Can data science find Bigfoot?


An analytical approach to tracking down one of the world’s most elusive cryptids

Photo by Jon Sailer on Unsplash

Watching Bigfoot researchers chasing — sometimes quite literally — circumstantial evidence, noises, and half-glimpsed shadows through the forest at night certainly makes for some great TV.

I love killing time with a bit of TV, and a show called “Expedition Bigfoot” has kept me entertained on many a lunch break. However, this show isn’t the run-of the-mill cryptid documentary as it claims to use a “data algorithm” to first identify a target search zone before sending in human researchers to track down the hairy subject.

Obviously my ears pick up when I hear something like this, and short of packing an overnight bag, I start to wonder what I can do to help the search. So here we go, “helping”!

While this is going to be quite a lighthearted article, I’m going to take a look at some data, covering:

  1. Exploratory data analysis (EDA) with Pandas Profiling
  2. Exploratory data analysis the old-fashioned way
  3. Clustering with OPTICS

The data comes from Timothy Renner¹, who in turn sourced the observations from the Bigfoot Field Researchers Organization².

A quick peek at the data:

Image by author

There are loads of interesting fields, for example:

  • Location features such as state, county, and latitude and longitude of the sighting.
  • Weather features containing not only temperature, cloud cover, and precipitation but temperature ranges, precipitation details, and wind speed.
  • Esoteric information like phase of the lunar cycle.
  • A full text description of the events leading up to the sighting, and details of the sighting itself.

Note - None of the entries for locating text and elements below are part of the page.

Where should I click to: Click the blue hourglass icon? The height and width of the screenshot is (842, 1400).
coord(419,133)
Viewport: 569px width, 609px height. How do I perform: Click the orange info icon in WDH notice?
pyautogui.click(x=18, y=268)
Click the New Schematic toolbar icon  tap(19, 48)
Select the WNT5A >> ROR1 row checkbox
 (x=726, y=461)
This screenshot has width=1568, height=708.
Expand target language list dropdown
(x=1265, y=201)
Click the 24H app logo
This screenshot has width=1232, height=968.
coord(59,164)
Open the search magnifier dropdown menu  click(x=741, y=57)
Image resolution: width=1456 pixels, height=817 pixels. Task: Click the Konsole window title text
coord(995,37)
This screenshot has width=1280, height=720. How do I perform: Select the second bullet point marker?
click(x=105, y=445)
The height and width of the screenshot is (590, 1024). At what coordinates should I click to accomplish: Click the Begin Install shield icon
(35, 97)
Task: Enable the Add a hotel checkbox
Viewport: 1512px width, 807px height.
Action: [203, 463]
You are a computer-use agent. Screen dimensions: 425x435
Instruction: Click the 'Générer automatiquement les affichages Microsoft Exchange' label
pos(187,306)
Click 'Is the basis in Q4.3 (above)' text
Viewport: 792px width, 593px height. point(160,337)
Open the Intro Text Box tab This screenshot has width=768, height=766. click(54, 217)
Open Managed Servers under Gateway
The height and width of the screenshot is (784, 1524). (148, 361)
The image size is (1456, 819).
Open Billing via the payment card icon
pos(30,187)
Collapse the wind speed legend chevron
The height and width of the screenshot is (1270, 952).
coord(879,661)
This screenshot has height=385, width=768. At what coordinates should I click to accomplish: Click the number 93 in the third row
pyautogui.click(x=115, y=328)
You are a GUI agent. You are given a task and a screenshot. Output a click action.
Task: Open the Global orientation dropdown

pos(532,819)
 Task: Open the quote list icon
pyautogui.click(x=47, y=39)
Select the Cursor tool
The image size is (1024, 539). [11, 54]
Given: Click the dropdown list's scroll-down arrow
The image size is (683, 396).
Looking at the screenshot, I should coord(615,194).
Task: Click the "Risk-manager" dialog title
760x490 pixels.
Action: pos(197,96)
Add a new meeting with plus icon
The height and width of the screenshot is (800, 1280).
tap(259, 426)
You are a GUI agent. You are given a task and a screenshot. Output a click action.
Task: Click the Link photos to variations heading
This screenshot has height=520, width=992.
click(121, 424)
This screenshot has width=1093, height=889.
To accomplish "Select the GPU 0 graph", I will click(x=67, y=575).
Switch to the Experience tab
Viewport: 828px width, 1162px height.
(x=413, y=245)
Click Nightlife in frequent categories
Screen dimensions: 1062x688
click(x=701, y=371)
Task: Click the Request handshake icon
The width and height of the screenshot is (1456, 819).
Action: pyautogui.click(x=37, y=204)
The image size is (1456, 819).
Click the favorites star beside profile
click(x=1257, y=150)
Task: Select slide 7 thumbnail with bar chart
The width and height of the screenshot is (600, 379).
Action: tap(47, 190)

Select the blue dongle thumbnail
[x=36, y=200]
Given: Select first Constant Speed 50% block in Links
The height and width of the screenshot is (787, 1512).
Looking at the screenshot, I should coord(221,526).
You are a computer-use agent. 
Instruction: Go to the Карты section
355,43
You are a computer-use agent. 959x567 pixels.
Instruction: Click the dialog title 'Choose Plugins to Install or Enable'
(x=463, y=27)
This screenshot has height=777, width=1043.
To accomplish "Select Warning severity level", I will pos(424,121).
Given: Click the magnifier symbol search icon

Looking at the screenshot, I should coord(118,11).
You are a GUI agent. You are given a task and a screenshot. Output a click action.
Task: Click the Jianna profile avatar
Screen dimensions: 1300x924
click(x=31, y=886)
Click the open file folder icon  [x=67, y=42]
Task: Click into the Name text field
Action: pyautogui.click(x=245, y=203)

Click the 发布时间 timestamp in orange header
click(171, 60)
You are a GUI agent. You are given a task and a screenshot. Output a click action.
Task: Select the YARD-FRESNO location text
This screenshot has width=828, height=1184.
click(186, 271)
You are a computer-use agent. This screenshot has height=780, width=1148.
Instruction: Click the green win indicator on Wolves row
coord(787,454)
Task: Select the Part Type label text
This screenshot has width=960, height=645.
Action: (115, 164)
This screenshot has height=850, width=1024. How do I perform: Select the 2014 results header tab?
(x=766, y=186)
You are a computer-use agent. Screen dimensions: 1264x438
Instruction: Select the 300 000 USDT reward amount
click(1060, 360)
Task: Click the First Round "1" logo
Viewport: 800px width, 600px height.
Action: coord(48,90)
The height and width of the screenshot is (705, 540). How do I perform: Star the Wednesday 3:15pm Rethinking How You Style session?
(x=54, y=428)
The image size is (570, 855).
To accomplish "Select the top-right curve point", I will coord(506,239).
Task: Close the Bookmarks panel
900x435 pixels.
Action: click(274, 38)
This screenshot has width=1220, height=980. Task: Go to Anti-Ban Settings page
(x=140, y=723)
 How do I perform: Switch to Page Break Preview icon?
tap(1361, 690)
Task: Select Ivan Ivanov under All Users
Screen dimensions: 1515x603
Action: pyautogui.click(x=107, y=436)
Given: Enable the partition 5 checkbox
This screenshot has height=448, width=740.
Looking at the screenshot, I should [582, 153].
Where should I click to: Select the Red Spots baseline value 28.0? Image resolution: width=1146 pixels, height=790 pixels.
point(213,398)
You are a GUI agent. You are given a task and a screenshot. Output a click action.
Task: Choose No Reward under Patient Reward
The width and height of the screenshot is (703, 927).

Pandas-Profiling is a great tool to explore data with. With just a few lines of code you can get a really informative interactive report which summarises important features of your data. Let’s see it in action.

# create the report
from pandas_profiling import ProfileReport
profile = ProfileReport(df)
profile.to_file(os.path.join(folder,'bfro_reports_eda.html'))

We can take a look at the classification feature in more depth:

Image by author

Quite a detailed breakdown of what will turn out to be an important feature — more on that later.

We can also visualise interactions — this visual explaining the relationship between wind speed and air pressure:

Image by author

Pandas-Profiling also includes functionality to help us understand our data through various measures of correlation:

Image by author

Of course, no EDA would be complete without a summary of missingness. Here we have a few great exhibits — first up, a chart of missingness by column.

Image by author

… as well as correlation between missing values:

Image by author

So much great info, with such little effort.

Sometimes we need to get our hands dirty to understand our data a bit more. Let’s do that, and discuss as we go along.

A changing trend

I’m interested to see how Bigfoot sightings trend over time. Before we do, let’s have a quick look at the types of reports contained in the database.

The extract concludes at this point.